**Your task**
Locate the word "agent" in the data below, then copy every line that holds it.

**Material provided**
^^^^^^^^

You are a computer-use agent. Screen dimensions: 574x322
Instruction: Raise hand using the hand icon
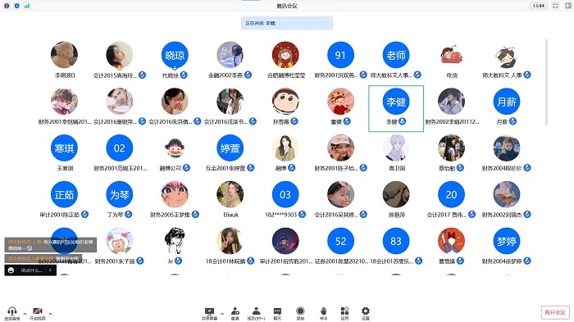[x=323, y=313]
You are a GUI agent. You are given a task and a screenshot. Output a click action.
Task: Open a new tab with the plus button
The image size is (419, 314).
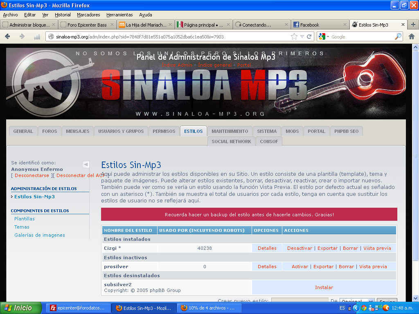[x=413, y=25]
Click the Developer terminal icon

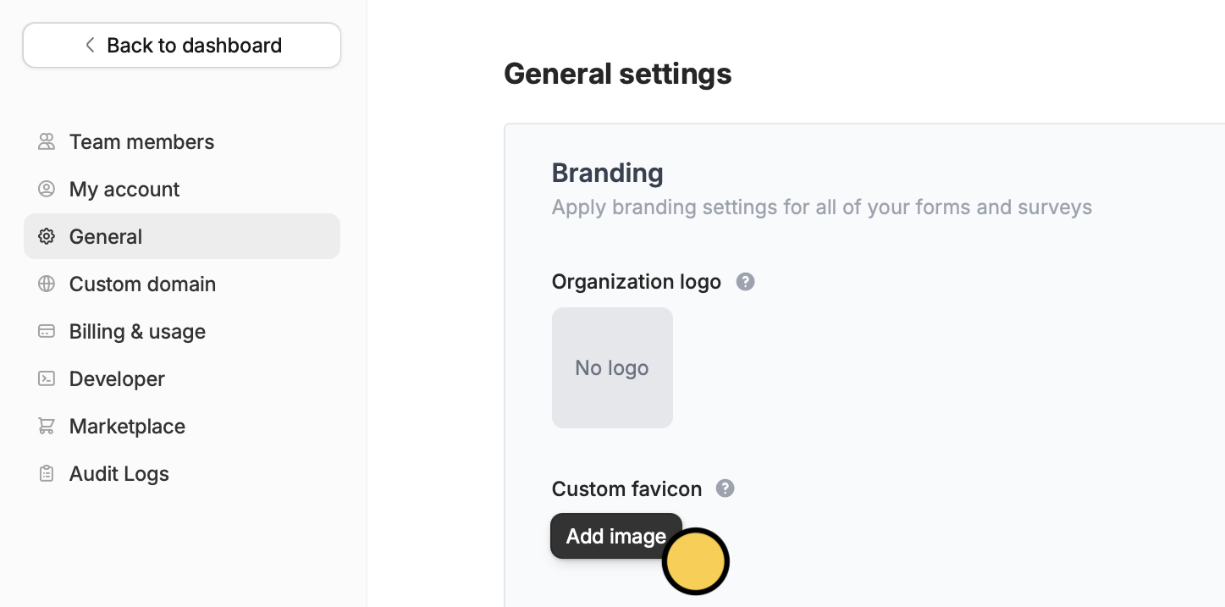pyautogui.click(x=47, y=378)
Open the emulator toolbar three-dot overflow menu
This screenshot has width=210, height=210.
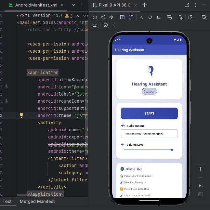coord(114,25)
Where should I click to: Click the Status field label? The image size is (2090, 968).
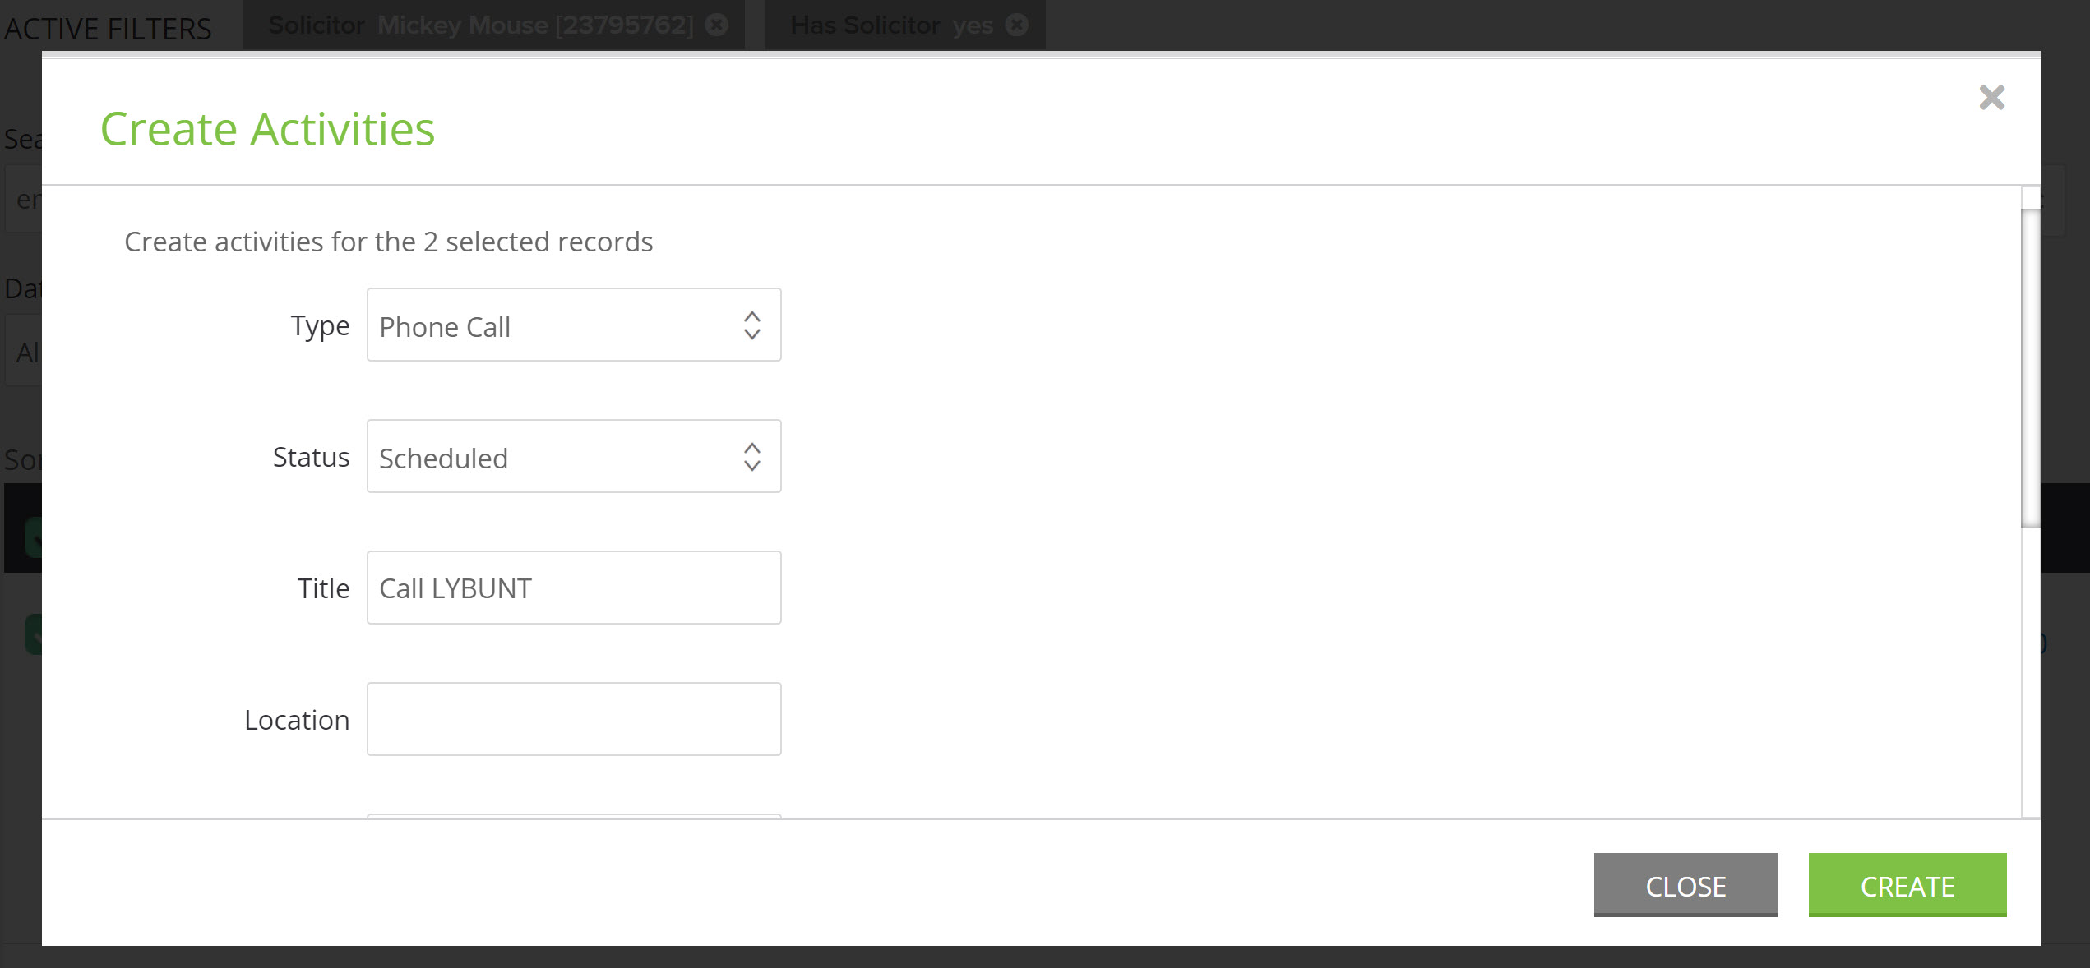[311, 457]
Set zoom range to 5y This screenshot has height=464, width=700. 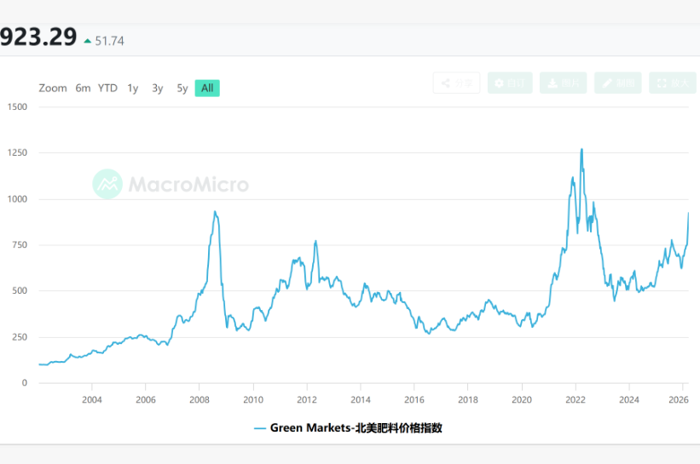point(182,88)
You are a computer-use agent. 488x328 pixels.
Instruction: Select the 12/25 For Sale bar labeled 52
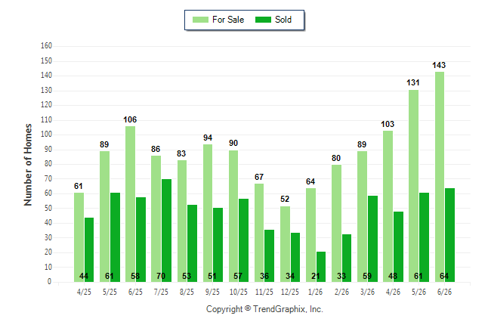(x=285, y=244)
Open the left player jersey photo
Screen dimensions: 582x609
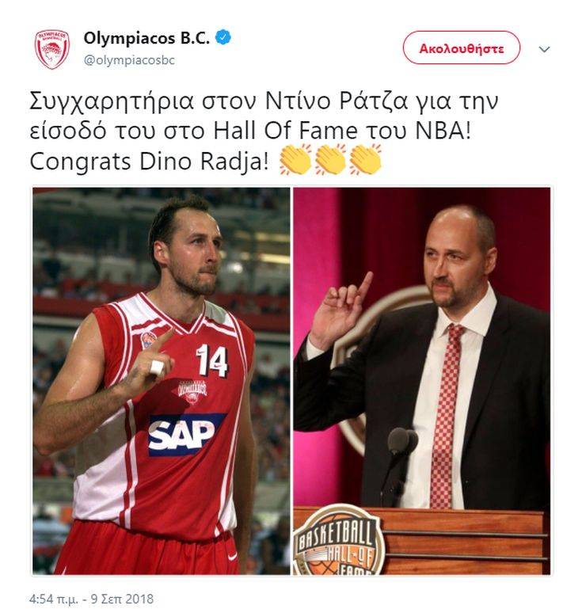click(x=161, y=381)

^^^^^^^^

**Problem solution**
You are a computer-use agent. Screen dimensions: 574x322
You are a GUI agent. You are given a task and a screenshot. Output a click action.
You are a computer-use agent. 488x328 pixels.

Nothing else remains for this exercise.